There are a few things going on. First, when you open an image in Photoshop (a "normal" RGB image), Photoshop separates the red, green and blue pixels into separate channels, which you can see in your channels palette. So right there, before you've touched anything, the image is now three times its original size in Photoshop because Photoshop has duplicated it three times into three individual color channels.
The other—often bigger—thing going on has to do with image compression and the formula for how Photoshop calculates image size. The image size calculation in Photoshop is based on Pixel Width x Pixel Height,
regardless of the compression of the original image. When you compress a JPEG image, it's file size gets substantially smaller when you save it to a website or look at it in your Downloads folder. But in Photoshop, as long as the pixel dimensions are unchanged, the file size will be unchanged, even if you have greatly compressed the file.
Here's the formula to calculate the Photoshop file size:
- Multiply Pixel Width x Pixel Height.
- Multiply that result by 3 (because of the three color channels).
- Divide by 1,024 to convert to KB.
- Divide once again by 1,024 to convert to MB.
Here's an example using a large, high quality Vogue Magazine cover. When I look in my Download folder, it says the file size is 383 KB. It's pixel dimensions are 1360 x 1920 and the file size (in Photoshop) is 7.47 MB.
Then I re-saved the image again as a compressed jpeg. In my Download folder the original file shows as 383kb and the newly compressed version shows as 165kb.
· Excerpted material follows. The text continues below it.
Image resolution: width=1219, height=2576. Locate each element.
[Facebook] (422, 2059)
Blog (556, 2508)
But even though file #2 has been compressed, the pixel dimensions remain unchanged, therefore the Photoshop file size remains unchanged as 7.47 MB for both files.
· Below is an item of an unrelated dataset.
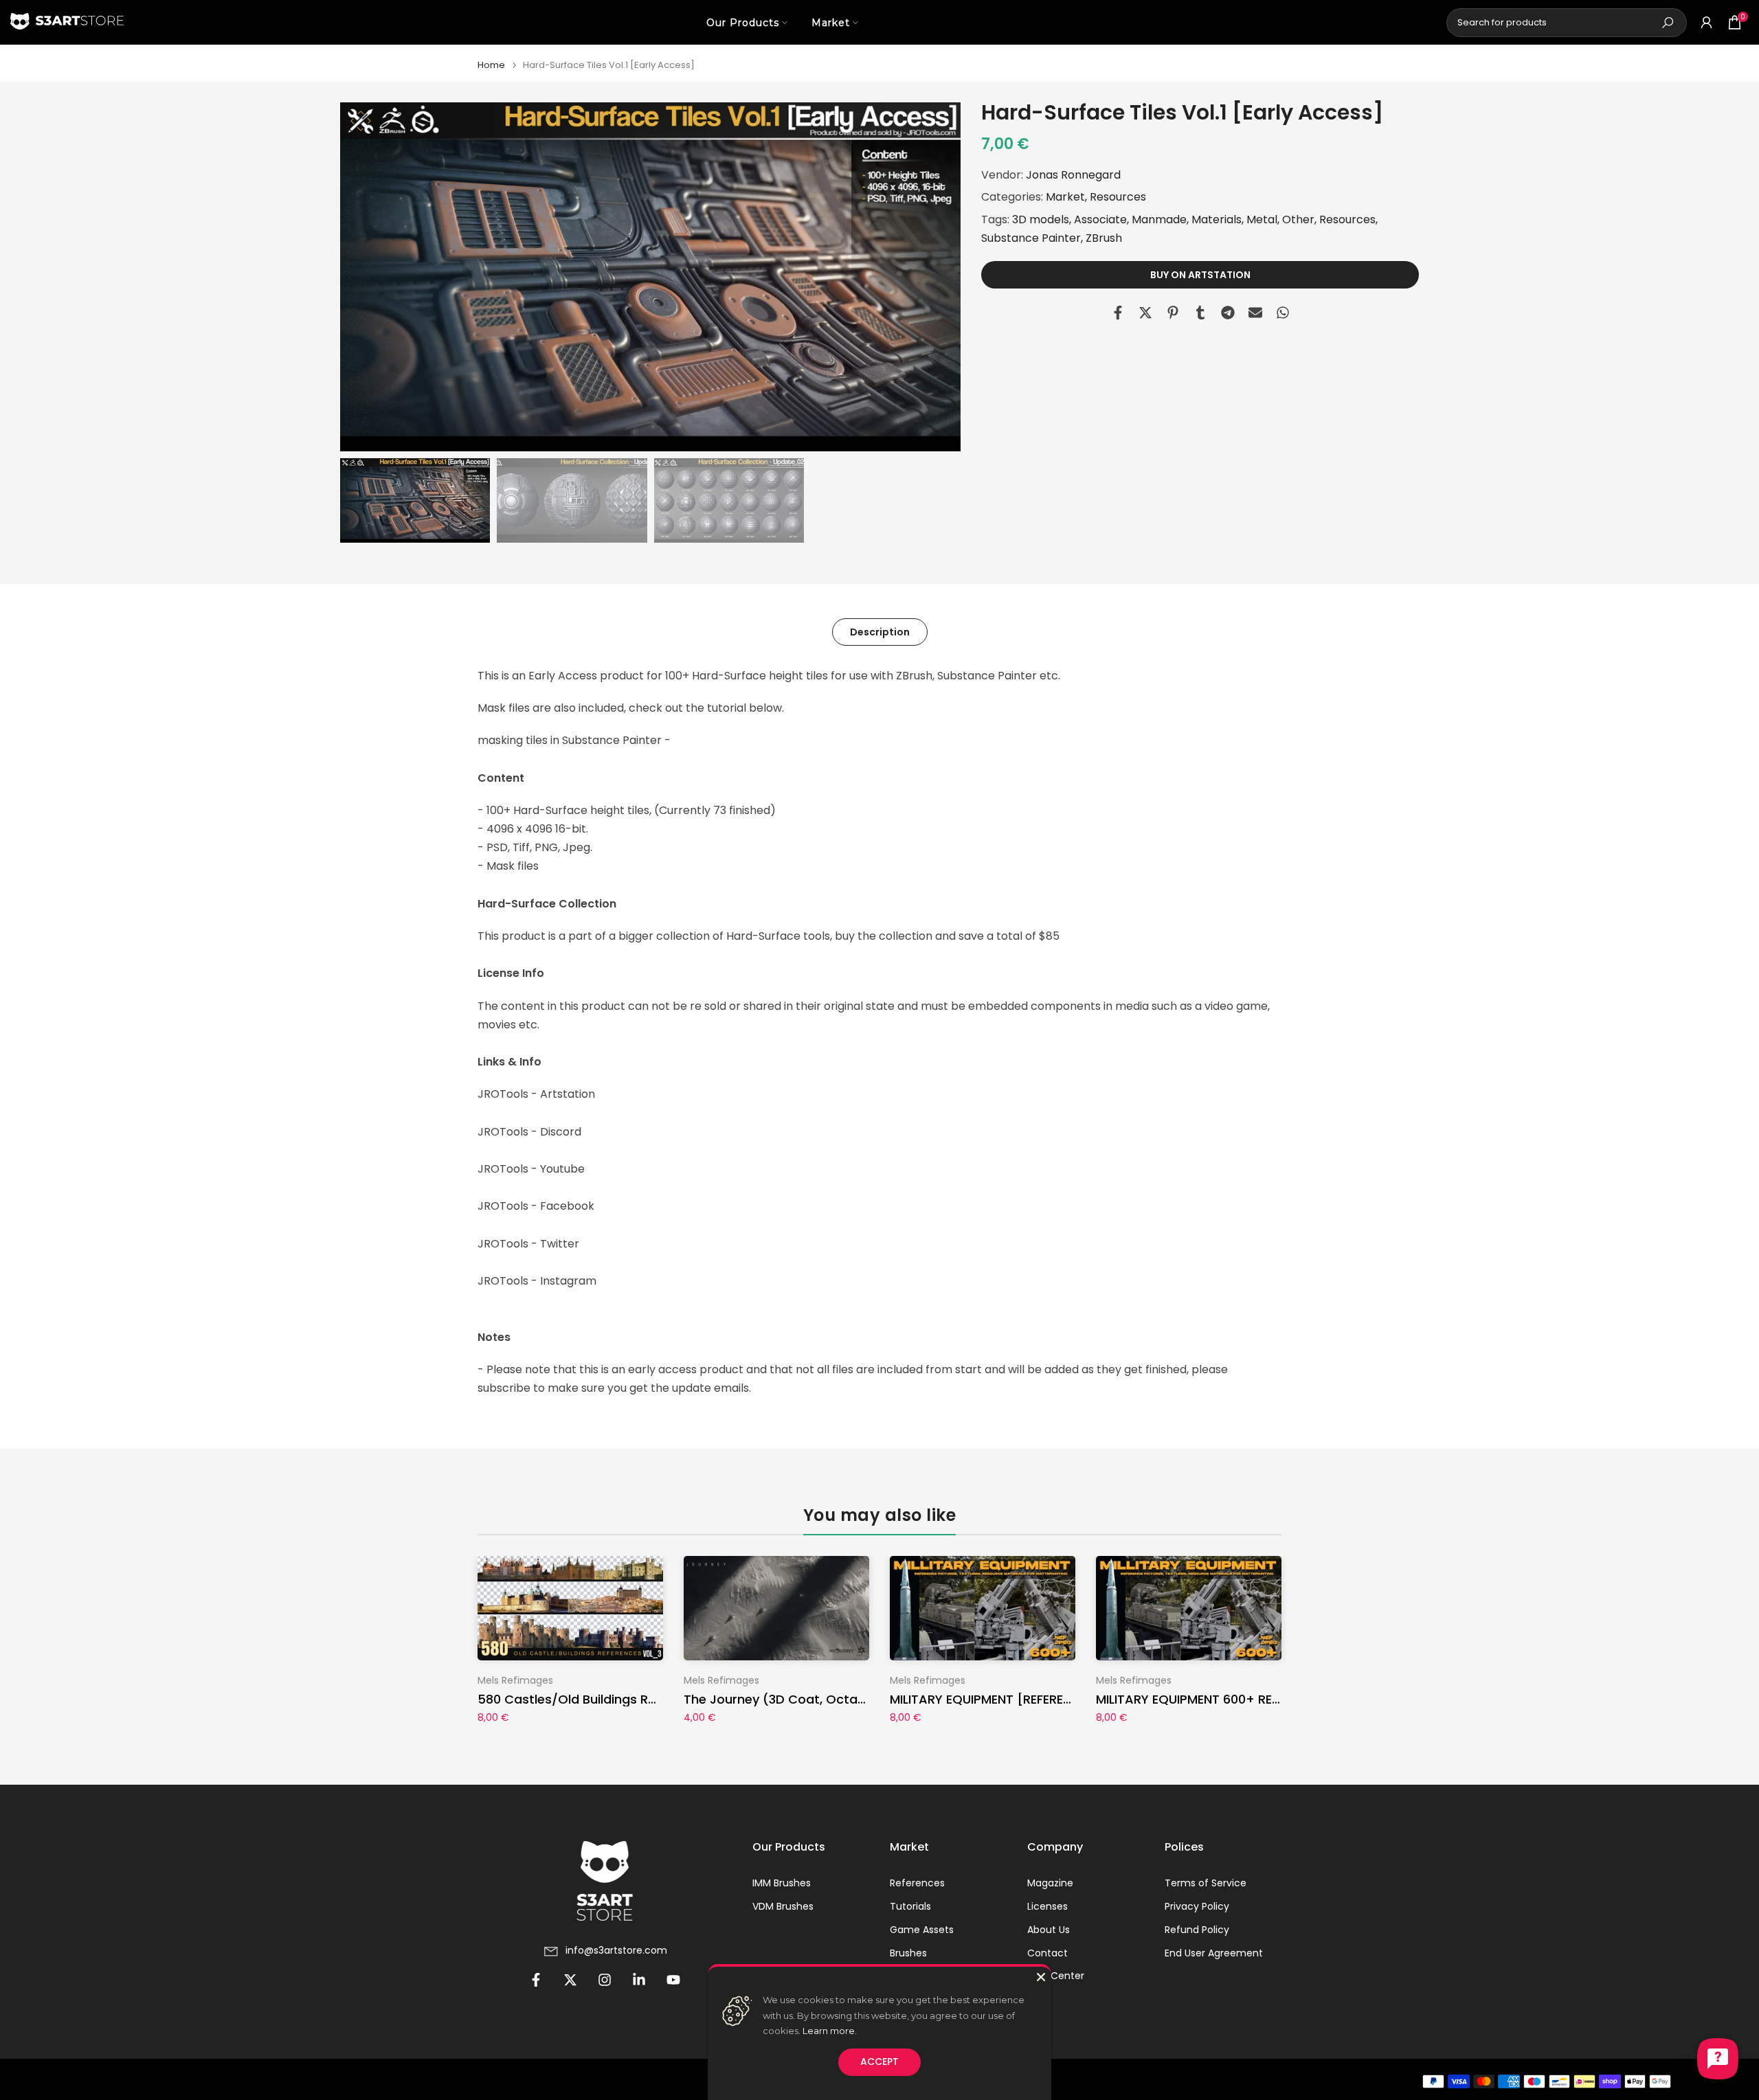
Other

If you look farther down below, I posted a side-by-side comparison of her eye—greatly magnified—in the original image vs. my highly compressed image. As you can see, the compressed image has noticeable jpeg artifacts—those distorted mosaic-looking squares. When viewed at a small magnification, the compressed file looks just fine, but it does not stand up to high magnification. But both images have the same pixel dimension, therefore both images are the same file size in Photoshop.
The bottom line is that Photoshop doesn't care if you have nice pixels or crappy pixels when calculating file size. It's simply pixel width x pixel height (...times 3, etc.)